**** Provided records ****

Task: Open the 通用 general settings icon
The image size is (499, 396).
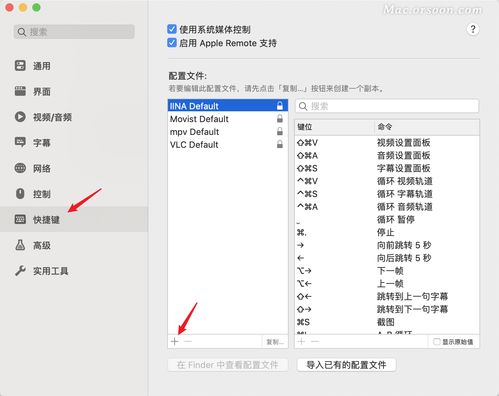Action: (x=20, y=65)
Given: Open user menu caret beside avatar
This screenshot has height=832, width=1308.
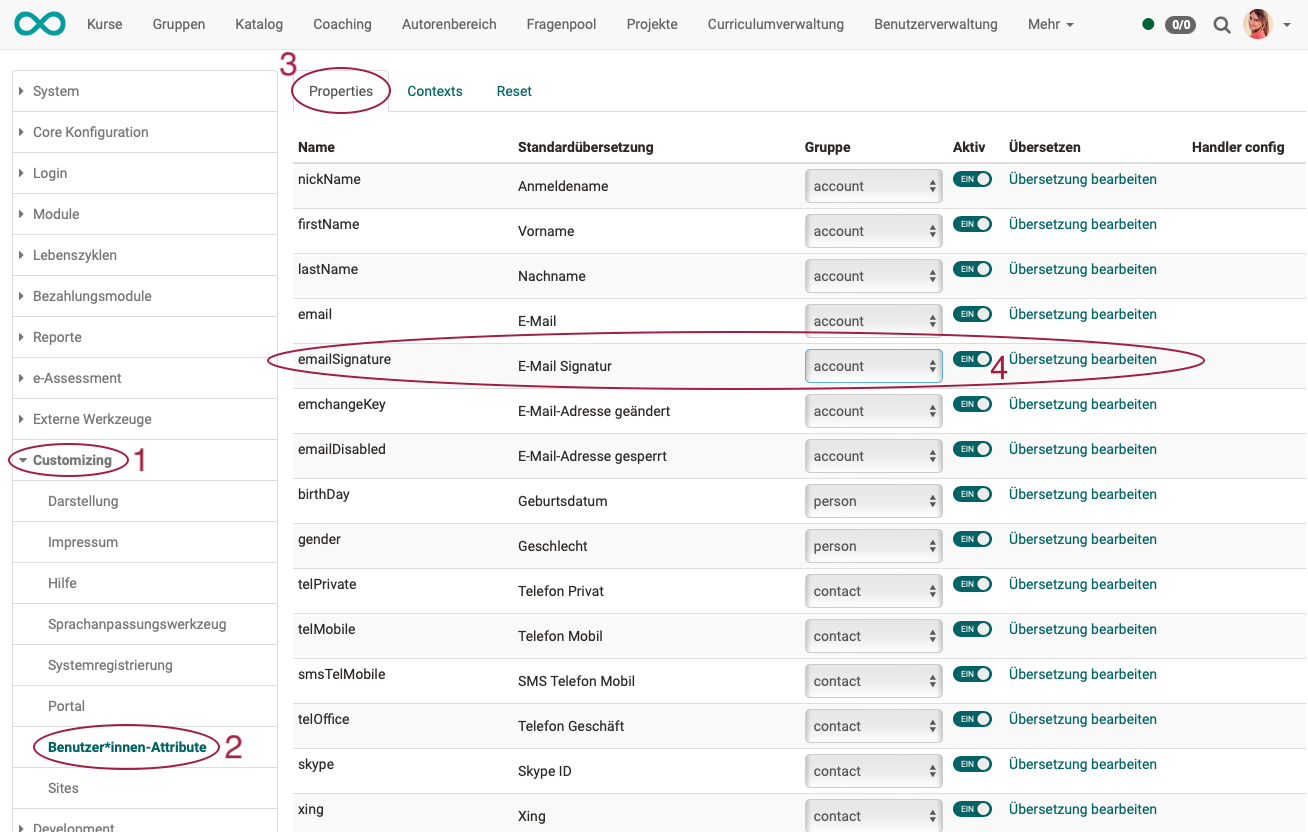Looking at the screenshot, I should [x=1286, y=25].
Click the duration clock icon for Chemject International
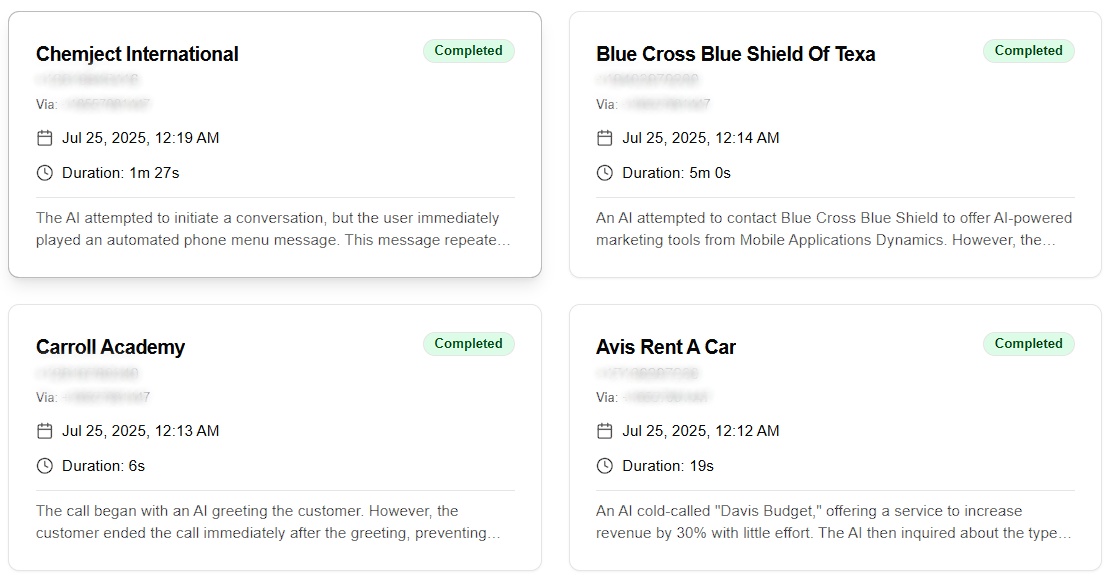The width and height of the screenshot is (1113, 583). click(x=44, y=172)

****
**** Provided records ****

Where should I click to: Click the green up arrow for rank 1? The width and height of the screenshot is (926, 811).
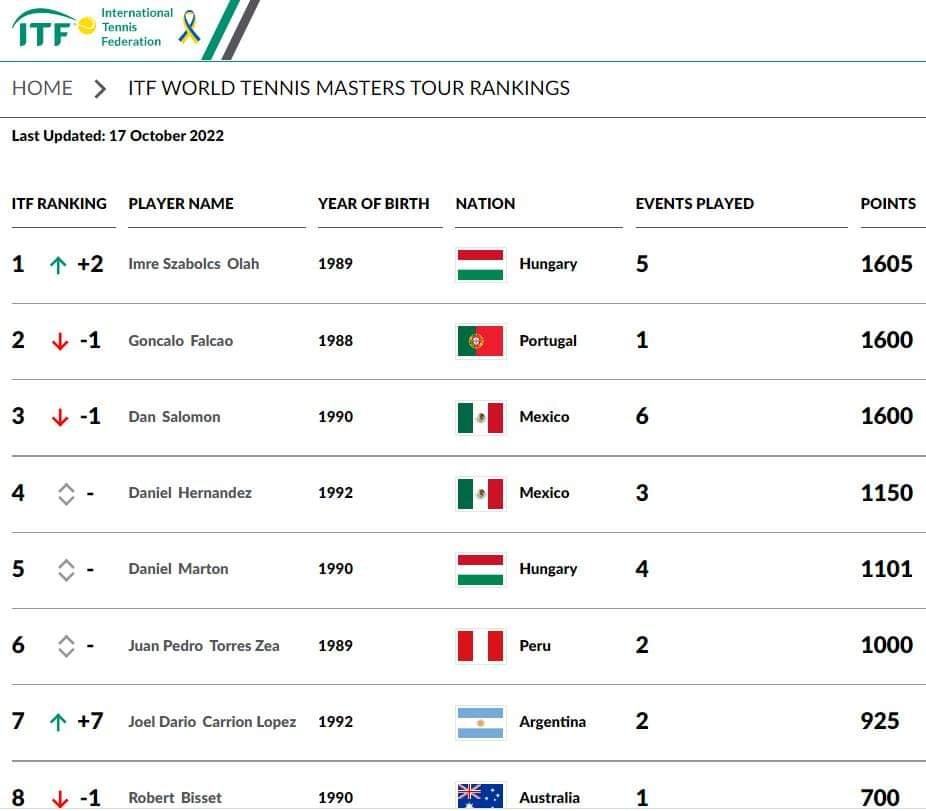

****

_Exercise goal_
Scan the listing above and copy all lines containing the word "Open".

_Output of the task_
Task: Open the 通用 general settings icon
Given: Open user menu caret beside avatar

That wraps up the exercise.